The concert by Jackson — who had also been in the original casts of “In the Heights” and “The Lion King” — will be streamed live from a small off-Broadway theater in New York. It will feature a full band, shot with a multi-camera production.

“Our goal from the beginning was how to do this safely,” said Jackson. “We found ways to be far from one another, to interact. The band is masked up. The stage plot is spread out.”

The concert will feature ways for viewers to be able to remotely interact with Jackson. He will respond to comments. Viewers will have to buy a ticket for the concert, for a donation of $40 or more. Funds raised will be used to help keep afloat the 17 arts centers during the pandemic shutdown.

“Performing arts centers don’t just put on shows,” said Jackson during a Zoom news conference. “They employ a tremendous number of people. They support organizations that work outside the four walls of the center. The children’s lives that become impacted — to give them safe haven and engage them in a craft. For decades it’s been super important.”

Jackson grew up in the small town of Cairo, Illinois, which he described as an “artistic desert.” The nearest cultural center was 2 ½ hours away. He said he did not benefit as a kid from cultural programs like those the Kimmel offers. But since becoming a professional performer he has traveled to arts centers all over the country.

“The work that is being done, the grantwriters, the planners, the educators, the camps that get run, the dance programs, the Shakespeare experiences,” he said. “It’s not hard to see how valuable those centers are. It’s not hard to see the impact they have.”

For his concert on Saturday, Jackson will sing songs from shows he has been in, as well as songs by one of his great influences, Harry Belafonte.

Since the pandemic shutdown, Jackson has been going deep into the Belafonte repertoire, reading and re-reading Belafonte’s 2011 book, “My Song.”

“I’ve read his memoir now one-and-a-half times during this quarantine,” said Jackson. “Really spending a lot of time with his music, really spending a lot of time understanding his activism and understanding why he chose the songs that he chose.”

Belafonte was known not just for singing popular calypso songs and acting in movies, but also for his lifelong activism for civil rights.
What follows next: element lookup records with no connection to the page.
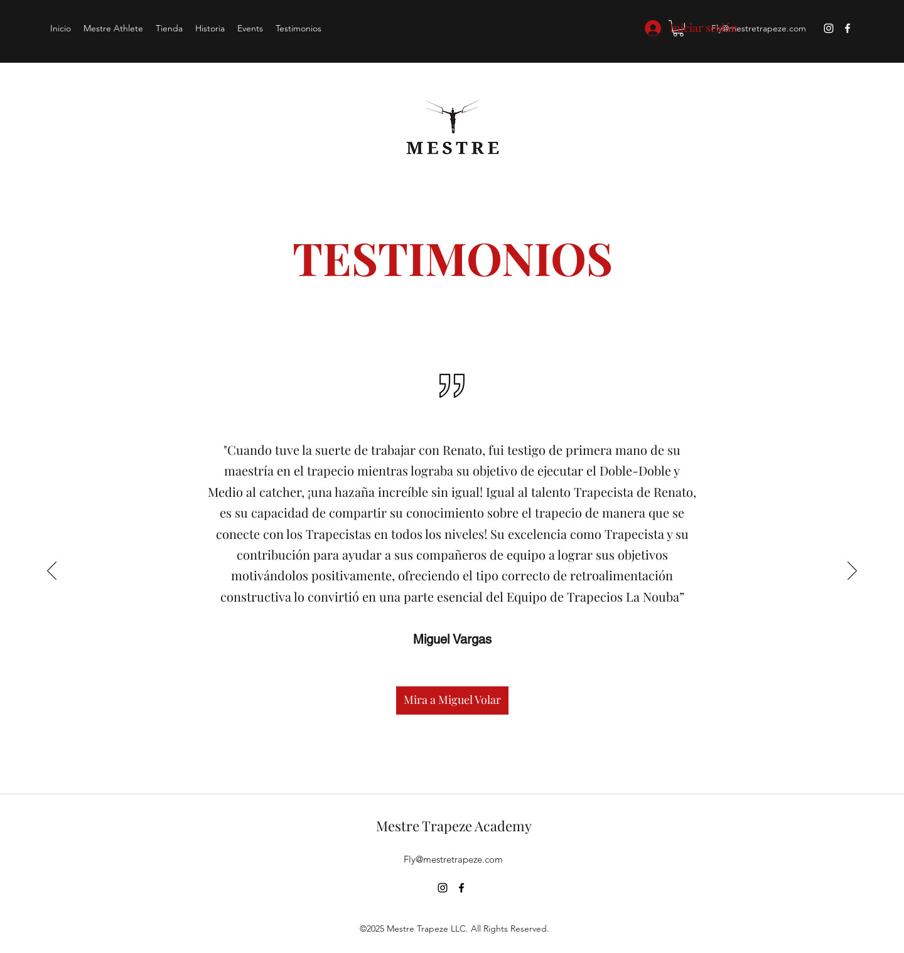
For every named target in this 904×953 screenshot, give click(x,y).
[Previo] (51, 572)
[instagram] (828, 28)
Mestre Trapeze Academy (454, 825)
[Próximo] (852, 572)
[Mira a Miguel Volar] (452, 700)
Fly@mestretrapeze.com (758, 28)
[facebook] (847, 28)
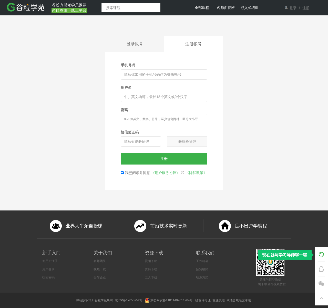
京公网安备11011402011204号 (172, 300)
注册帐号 (193, 44)
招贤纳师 (202, 269)
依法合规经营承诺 (239, 300)
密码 (124, 110)
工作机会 (202, 261)
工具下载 (151, 277)
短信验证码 (130, 132)
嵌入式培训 (250, 8)
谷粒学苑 (101, 300)
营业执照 (218, 300)
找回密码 (48, 277)
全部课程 (202, 8)
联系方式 (202, 277)
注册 (306, 8)
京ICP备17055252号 (129, 300)
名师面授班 (226, 8)
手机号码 (128, 65)
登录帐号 (135, 44)
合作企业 (100, 277)
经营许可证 (203, 300)
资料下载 (151, 269)
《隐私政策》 (196, 173)
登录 (292, 8)
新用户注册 (50, 261)
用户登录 (48, 269)
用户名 (126, 87)
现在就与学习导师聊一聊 (284, 255)
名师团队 (100, 261)
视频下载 (100, 269)
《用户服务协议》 (165, 173)
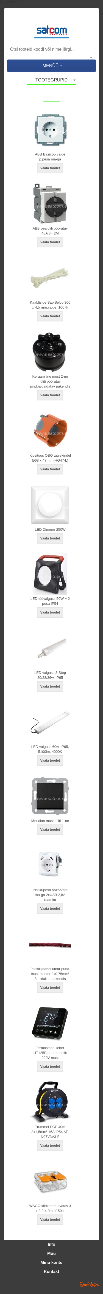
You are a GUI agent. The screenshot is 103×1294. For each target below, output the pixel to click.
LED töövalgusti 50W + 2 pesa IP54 (50, 601)
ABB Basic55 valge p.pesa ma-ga (50, 156)
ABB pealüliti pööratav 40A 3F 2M (50, 230)
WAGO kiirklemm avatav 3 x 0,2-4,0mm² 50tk (50, 1208)
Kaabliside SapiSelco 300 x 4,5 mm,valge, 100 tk (50, 304)
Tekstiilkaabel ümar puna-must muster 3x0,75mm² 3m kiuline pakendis (50, 974)
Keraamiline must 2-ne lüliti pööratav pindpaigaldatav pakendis (50, 381)
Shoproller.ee (89, 1284)
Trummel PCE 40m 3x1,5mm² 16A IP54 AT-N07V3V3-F (50, 1132)
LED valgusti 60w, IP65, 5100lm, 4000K (50, 749)
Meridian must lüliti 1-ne (50, 821)
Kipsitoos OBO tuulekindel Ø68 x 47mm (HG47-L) (50, 457)
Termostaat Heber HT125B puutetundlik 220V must (50, 1053)
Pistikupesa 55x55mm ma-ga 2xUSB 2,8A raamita (50, 895)
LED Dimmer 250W (50, 529)
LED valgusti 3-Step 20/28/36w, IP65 (50, 675)
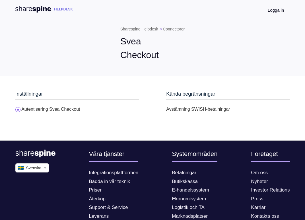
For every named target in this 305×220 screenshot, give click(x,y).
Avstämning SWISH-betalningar (198, 109)
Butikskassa (185, 181)
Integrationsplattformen (113, 172)
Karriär (258, 207)
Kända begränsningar (190, 94)
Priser (95, 190)
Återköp (97, 199)
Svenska (32, 168)
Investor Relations (270, 190)
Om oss (259, 172)
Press (257, 199)
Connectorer (174, 29)
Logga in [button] (276, 10)
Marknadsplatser (190, 216)
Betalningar (184, 172)
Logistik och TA (188, 207)
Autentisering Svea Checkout (50, 109)
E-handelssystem (190, 190)
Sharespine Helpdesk (139, 29)
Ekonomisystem (189, 199)
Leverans (99, 216)
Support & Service (108, 207)
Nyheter (259, 181)
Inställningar (29, 94)
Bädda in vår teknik (109, 181)
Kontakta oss (265, 216)
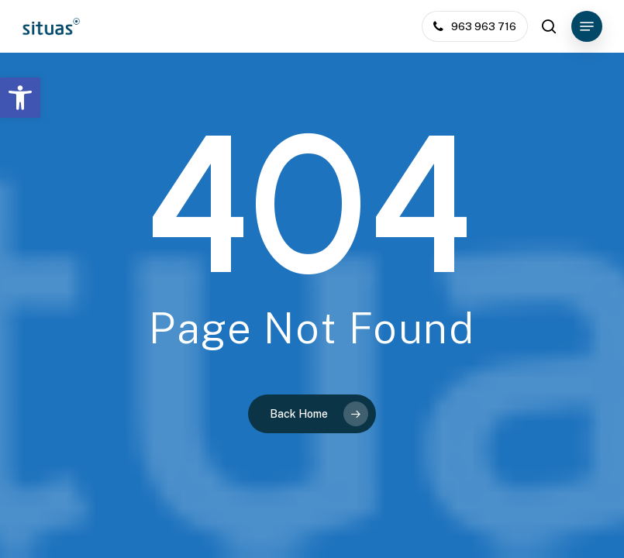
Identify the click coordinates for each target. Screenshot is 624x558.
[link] (20, 98)
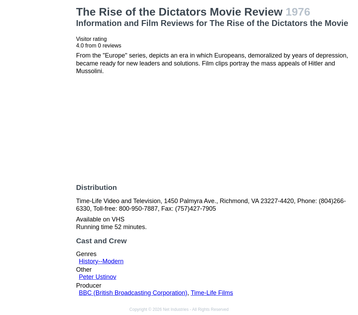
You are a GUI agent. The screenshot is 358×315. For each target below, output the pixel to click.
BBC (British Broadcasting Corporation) (133, 292)
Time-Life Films (212, 292)
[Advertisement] (39, 109)
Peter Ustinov (97, 276)
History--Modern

He was often by the side Dr. Martin Luther King, Jr. and later was involved in the anti-apartheid movement in South Africa.

The Saturday evening concert will be live and, to a certain degree, unpredictable. Jackson has not said exactly what he will be singing, nor with whom he will be singing: he has hinted that there will be surprise guests. He will be leaning into the fact that he has not performed in front of an audience in several months.

“I’ve been telling the folks we’re performing with that you don’t have to do anything but feel it,” he said. “Theater is what gives all of us a license to feel what we’re feeling in the moment, and not apologize for it.”

While speaking to reporters, Jackson also reflected on the protests against police brutality and for racial justice that have been going on since Minneapolis police killed George Floyd, and how the national discussion has changed over the last few months.

“As a Black man, I’m surprised the things that have been talked about for decades have finally seen a different kind of reception. I’m super-inspired by that,” he said. “I’m hopeful and tired and angry and frustrated… and I’m hopeful. This whole range of emotions is going on and normally we have different places to express that. But now it’s in my crib. Now it’s my home.”